According to progressive critics Mark Ames and Yasha Levine, Balko wrote all of these things for partisan reasons, simply a piece of his “long career inside the GOP think-tank network.” In fact, his “current incarnation as a crusading journalist focused on criminal justice abuse”—as a senior criminal justice writer for The Huffington Post—“is but a recent twist in Balko’s career as a GOP public relations flak.” Yes, I’m pretty sure they typed those words with a straight face. They claim to give readers of NSFWCORP and AlterNet “a broader understanding of where Balko comes from,” but manage to get things so staggeringly wrong we would be better off simply consulting his Wikipedia page.

Ames’ and Levine’s reading of Balko puts the crazy in a crazy quilt of associations. He is connected with Karl Rove, Jeff Gannon, James O’Keefe, Grover Norquist, Ralph Reed, Mitch McConnell and Pinochet, among others, with the flimsiest of connective tissue. And don’t forget the Koch brothers and ALEC, perpetual punching bags of the lazy left. Reading Ames and Levine, you wouldn’t know that Balko has won actual journalism awards for his writing or that a lot of the current stories calling police abuse into question have their roots in Balko’s journalism, including his new book Rise of the Warrior Cop, which features storm troop-looking police from the 2012 Republican National Convention in Tampa, Florida, on the cover.

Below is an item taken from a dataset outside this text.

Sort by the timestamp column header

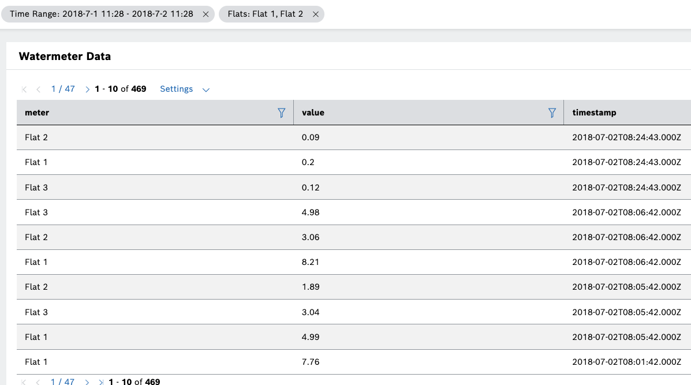(594, 113)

But let’s back up and consider Cory Maye, a black man from Mississippi who was convicted of killing a cop and sentenced to death in 2004. Maye was sitting on death row when Balko ran across his case as part of his research on police raids. Maye’s case troubled Balko, so he wrote about it incessantly on his own website and for any media outlet that would publish him. Balko found Maye’s story that the raiding cops never identified themselves and that he only fired at them in defense of himself and his young daughter convincing, given all the similar cases he was encountering all across the country. Today, Maye is a free man thanks in no small part to Balko’s obsession.

Maye’s case put Balko on the map and is thus vigorously contested by Ames and Levine. All claims that Balko should get “credit for ‘saving a man’s life’” are said to be a “rather tawdry and shameless bit of self-promotion that doesn’t hold up under scrutiny.” Yet it’s their case that is weightless. “Balko took up Maye’s cause in December 2005”—or right around the time I pounded on his door—“nearly two years after Maye was sentenced to death,” they write. His interest “coincided with a new ALEC model ‘Stand Your Ground’ bill in Mississippi’s legislature” and anyway, “Balko took up Cory Maye’s cause for Cato at the same time that Eric Holder’s law firm Covington & Burling swooped in with half a dozen lawyers and took over Maye’s defense.” The law firm’s role is now “all but forgotten, while Balko’s role blogging about Maye has been turned into legend.”

There was only one problem with that potted history. Lawyer Bob Evans, who with the help of Covington & Burling did manage to get Maye off death row and eventually secured a manslaughter plea with time already served, wrote to Alternet to correct the record. C & B only became aware of the case because a lawyer there read about in on Balko’s website, he explained. In fact, “The very first that I ever heard about the prospective involvement of C & B was when Radley called me and inquired about whether Cory and I would be willing to accept pro bono legal help from a very prominent Washington, D.C., law firm.” “Without Radley,” Evans bottom-lined it, “yet another innocent black man on a Deep South death row would have been executed for a crime he did not commit.” If that’s partisan hackery, we need more partisan hackery.